China and Germany: The Perils of Vendor Financing
Courtesy of JOHN RUBINO at Dollar Collapse
In response to Why Would Anyone Buy a Spanish Bond?, reader RAID 3000 pointed out that the U.S. has far more serious problems than Europe (no argument there!) and included a link to LEAP2020, a European site doing great work on this subject. One of its articles contained the following chart:
This got me to wondering if it would be possible to construct a similar chart for China and its main trading partners. (The U.S. would dominate that one.) From there it occurred to me that China and Germany are in more or less the same boat due to their practice of vendor financing. They’ve gone about it differently but the effect has been the same. Consider:
China lends money directly to the U.S. by using the dollars it receives from us to buy Treasury paper.

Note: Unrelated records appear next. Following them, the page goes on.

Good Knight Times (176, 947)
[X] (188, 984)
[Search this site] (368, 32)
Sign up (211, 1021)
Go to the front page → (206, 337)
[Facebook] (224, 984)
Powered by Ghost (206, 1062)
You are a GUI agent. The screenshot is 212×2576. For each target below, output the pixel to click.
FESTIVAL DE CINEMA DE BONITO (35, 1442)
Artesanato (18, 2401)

This lowers U.S. interest rates and supports the dollar, which allows us to continue to buy Chinese stuff.
Germany, on the other hand, has lent its credit rating to the whole Euro Zone, allowing countries like Greece and Spain to borrow more and at lower rates than they could have otherwise. The borrowers use some of this money to buy cars, pharmaceuticals, and solar panels from Germany.
Now both China and Germany have discovered that their surpluses were based in part on bad loans to weak borrowers, and that some of the assets they thought they owned are 1) not really theirs or 2) worth way less than face value.
China has a lot of dollars, but can’t unload them without destroying the value of the dollars it retains. It’s trying to move out slowly, scaling back its purchases of U.S. debt and buying gold and oil resources, but it has to walk a fine line because spooking the markets would defeat its purpose. So it’s stuck with big dollar balances for the foreseeable future, while the U.S. is actively destroying the currency’s value.
Germany doesn’t own a lot of Spanish or Greek assets, but is now on the hook for what might end up being hundreds of billions of euros of PIIGS country debt. Which is to say it has to eat some of the loans it made during its vendor financing days.
Either way, those surpluses — and the balance sheets built on them — have turned out to be, in part, illusory.